= Oxyopinin =

Oxyopinins are a group of peptide toxins present in the venom of lynx spiders belonging to the genus Oxyopes, from which they derive their name.

==Properties==
Oxyopinins have antimicrobial, haemolytic, and insecticidal activities. They are the largest linear cationic amphipathic peptides detected in the venom of any spider. They are structurally α-helical peptides.

==Subtypes==
The first five peptides, namely oxyopinins 1, 2a, 2b, 2c, and 2d, were described in 2002 from Oxyopes kitabensis.

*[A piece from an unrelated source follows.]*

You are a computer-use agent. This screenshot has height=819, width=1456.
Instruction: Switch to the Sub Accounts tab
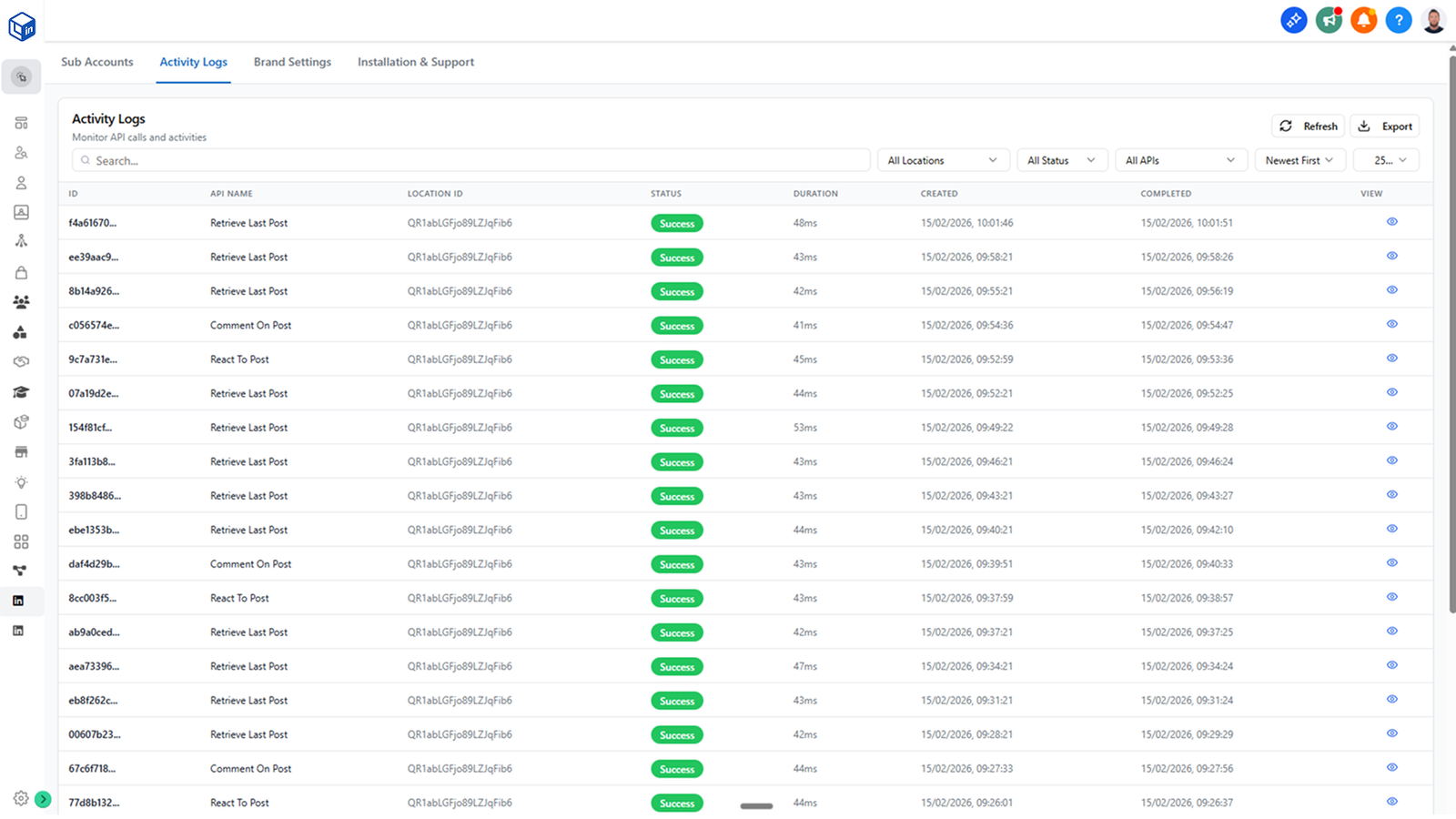click(96, 62)

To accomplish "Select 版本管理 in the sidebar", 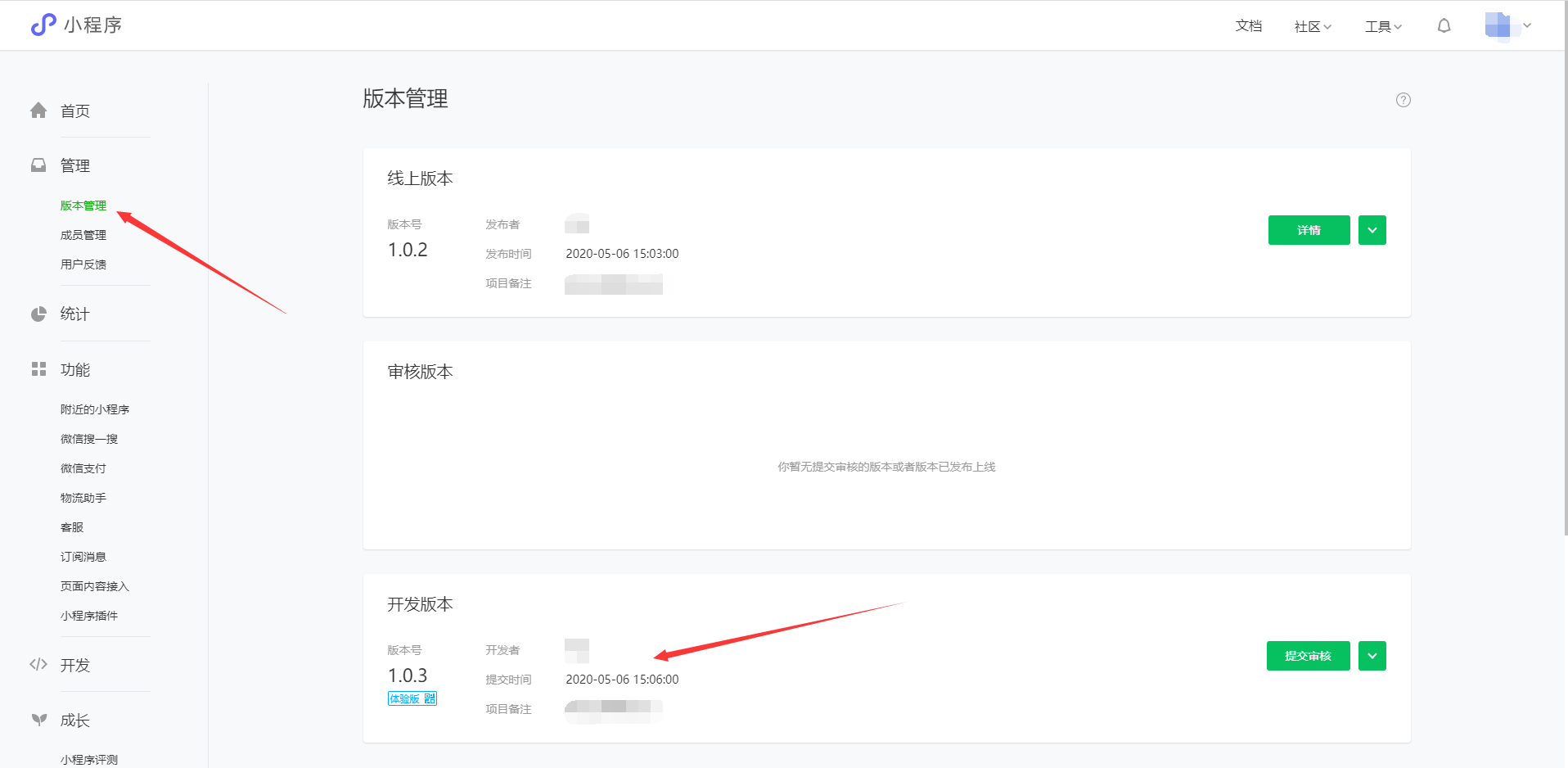I will click(x=83, y=206).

Oxyopinin 1 is composed of 48 amino acid residues, with a molecular mass of 5221.2 Da. It has significant amino acid sequence similarity to other venoms of other animals. For example, it has 20% sequence similarity with the ant insecticidal peptide ponericinL2. It is also 29% identical to the amino acid residues of the frog antimicrobial peptide dermaseptin.

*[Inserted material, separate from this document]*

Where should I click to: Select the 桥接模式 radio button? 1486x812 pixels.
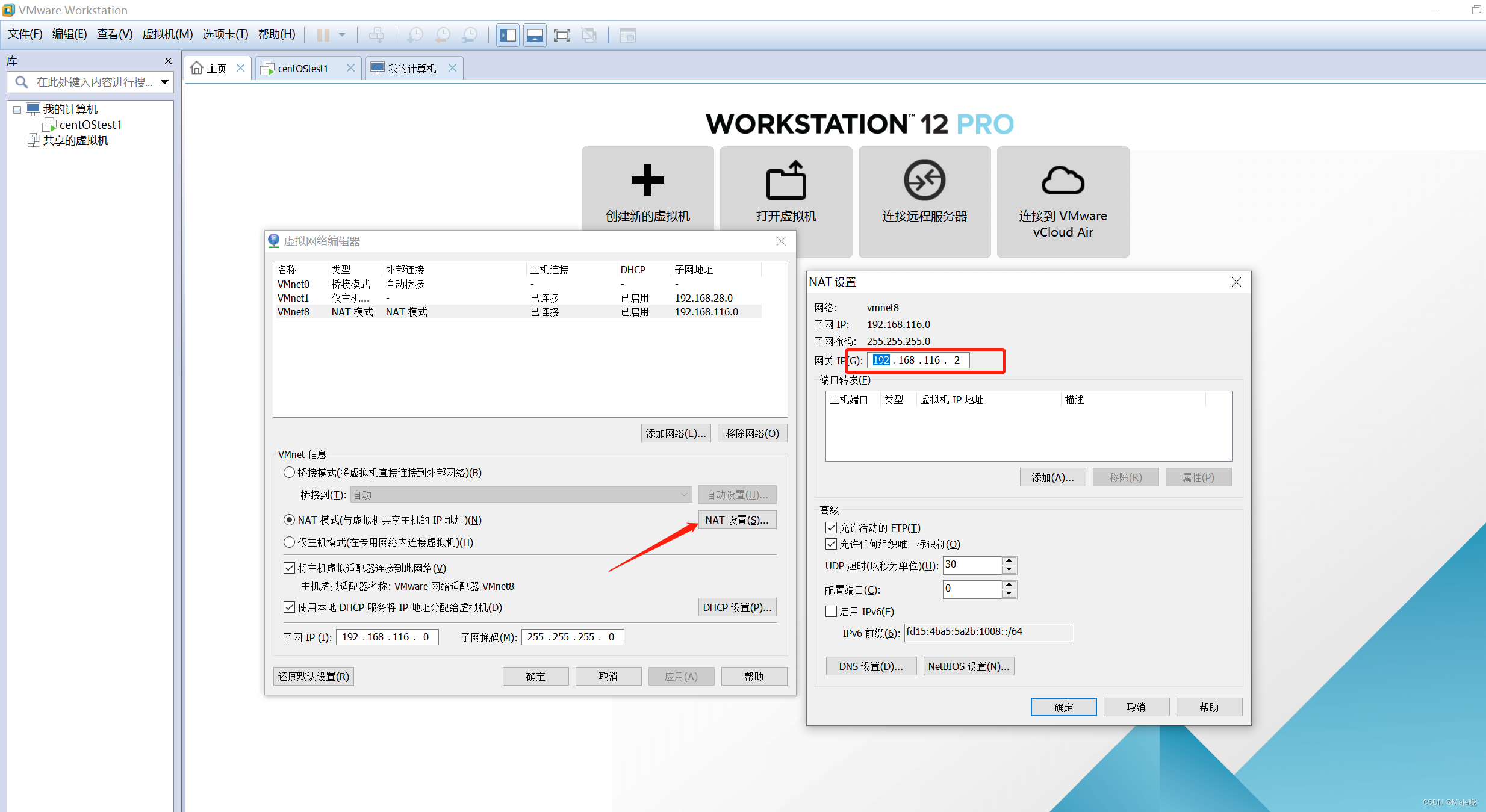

Oxyopinins 2a, 2b, 2c, and 2d (originally designated oxyopinins 2, 3, 4, and 5 respectively) are very similar in their sequences. At least 27 out of 37 their amino acid residues are conserved, that is, identical. Their molecular sizes are 4127.1, 4146.9, 4064.7, and 4156.8 Da respectively.

All the oxyopinins indicate their secondary structure essentially as alpha-helical. They cause disruption of both biological membranes and artificial vesicles, particularly to those rich in phosphatidylcholine. They act together with neurotoxins called oxytoxins from the same venom for increased effectiveness as insecticide.

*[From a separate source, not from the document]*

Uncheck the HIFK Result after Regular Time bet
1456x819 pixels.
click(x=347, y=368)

The sixth peptide oxyopinin 4a (Oxt-4a) was reported in 2011 from Oxyopes takobius. It is composed of 77 amino acid residues, and has molecular mass of 9,205 Da. It contains a single disulfide bond, Cys4-Cys10, at the N-terminal, which is different from any other spider toxin known so far. Further, unlike other arachnid toxins, Oxt-4a is very similar to defense peptides from the skin of frogs that contain the so-called Rana-box motif (a C-terminal disulfide-enclosed loop).